#### [AIM]
Can you convert the records, from the line containing "Viewport: 1195px width, 695px" through the end of the records, into a Markdown table with the columns Row and Line, numbering each row and leaving out blank lines?

#### [GIVEN ENTRIES]
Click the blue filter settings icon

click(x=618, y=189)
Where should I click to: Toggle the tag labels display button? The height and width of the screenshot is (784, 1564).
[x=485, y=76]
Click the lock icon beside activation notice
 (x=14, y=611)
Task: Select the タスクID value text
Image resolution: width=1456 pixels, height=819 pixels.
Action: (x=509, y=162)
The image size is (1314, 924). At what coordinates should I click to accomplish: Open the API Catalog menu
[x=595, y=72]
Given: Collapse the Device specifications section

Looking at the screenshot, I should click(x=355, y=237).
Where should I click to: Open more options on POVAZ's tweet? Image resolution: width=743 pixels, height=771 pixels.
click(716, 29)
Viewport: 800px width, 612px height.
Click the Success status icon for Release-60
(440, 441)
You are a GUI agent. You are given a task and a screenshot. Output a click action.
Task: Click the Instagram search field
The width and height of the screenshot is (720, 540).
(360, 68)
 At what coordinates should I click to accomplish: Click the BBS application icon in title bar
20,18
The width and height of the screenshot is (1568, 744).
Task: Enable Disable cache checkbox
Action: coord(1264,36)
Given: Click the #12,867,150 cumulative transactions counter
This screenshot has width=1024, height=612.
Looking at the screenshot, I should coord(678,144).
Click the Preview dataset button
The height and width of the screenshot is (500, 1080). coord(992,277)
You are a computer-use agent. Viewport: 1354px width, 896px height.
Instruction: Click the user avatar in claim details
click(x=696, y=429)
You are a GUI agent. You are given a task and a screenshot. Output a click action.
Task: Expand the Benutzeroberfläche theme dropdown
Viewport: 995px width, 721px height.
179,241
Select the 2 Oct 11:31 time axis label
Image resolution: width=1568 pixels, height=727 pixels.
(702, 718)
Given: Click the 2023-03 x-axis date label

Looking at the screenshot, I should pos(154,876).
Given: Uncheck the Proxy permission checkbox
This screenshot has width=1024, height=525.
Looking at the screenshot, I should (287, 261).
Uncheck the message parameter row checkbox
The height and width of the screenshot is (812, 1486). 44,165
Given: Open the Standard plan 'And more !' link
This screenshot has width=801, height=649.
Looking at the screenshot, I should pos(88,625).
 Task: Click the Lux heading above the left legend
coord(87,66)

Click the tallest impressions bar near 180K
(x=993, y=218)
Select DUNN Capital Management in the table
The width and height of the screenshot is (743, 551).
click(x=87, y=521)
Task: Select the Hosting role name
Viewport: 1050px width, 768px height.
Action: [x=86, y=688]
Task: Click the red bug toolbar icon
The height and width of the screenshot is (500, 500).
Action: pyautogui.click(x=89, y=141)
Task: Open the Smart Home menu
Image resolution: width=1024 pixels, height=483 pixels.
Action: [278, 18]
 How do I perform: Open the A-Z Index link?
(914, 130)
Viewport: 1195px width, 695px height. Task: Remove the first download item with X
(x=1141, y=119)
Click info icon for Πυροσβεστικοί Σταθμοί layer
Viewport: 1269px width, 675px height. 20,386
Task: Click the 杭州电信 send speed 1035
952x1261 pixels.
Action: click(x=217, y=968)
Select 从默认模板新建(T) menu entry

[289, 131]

#### [FULL OUTPUT]
| Row | Line |
|---|---|
| 1 | Viewport: 1195px width, 695px height. Task: Remove the first download item with X |
| 2 | (x=1141, y=119) |
| 3 | Click info icon for Πυροσβεστικοί Σταθμοί layer |
| 4 | Viewport: 1269px width, 675px height. 20,386 |
| 5 | Task: Click the 杭州电信 send speed 1035 |
| 6 | 952x1261 pixels. |
| 7 | Action: click(x=217, y=968) |
| 8 | Select 从默认模板新建(T) menu entry |
| 9 | [289, 131] |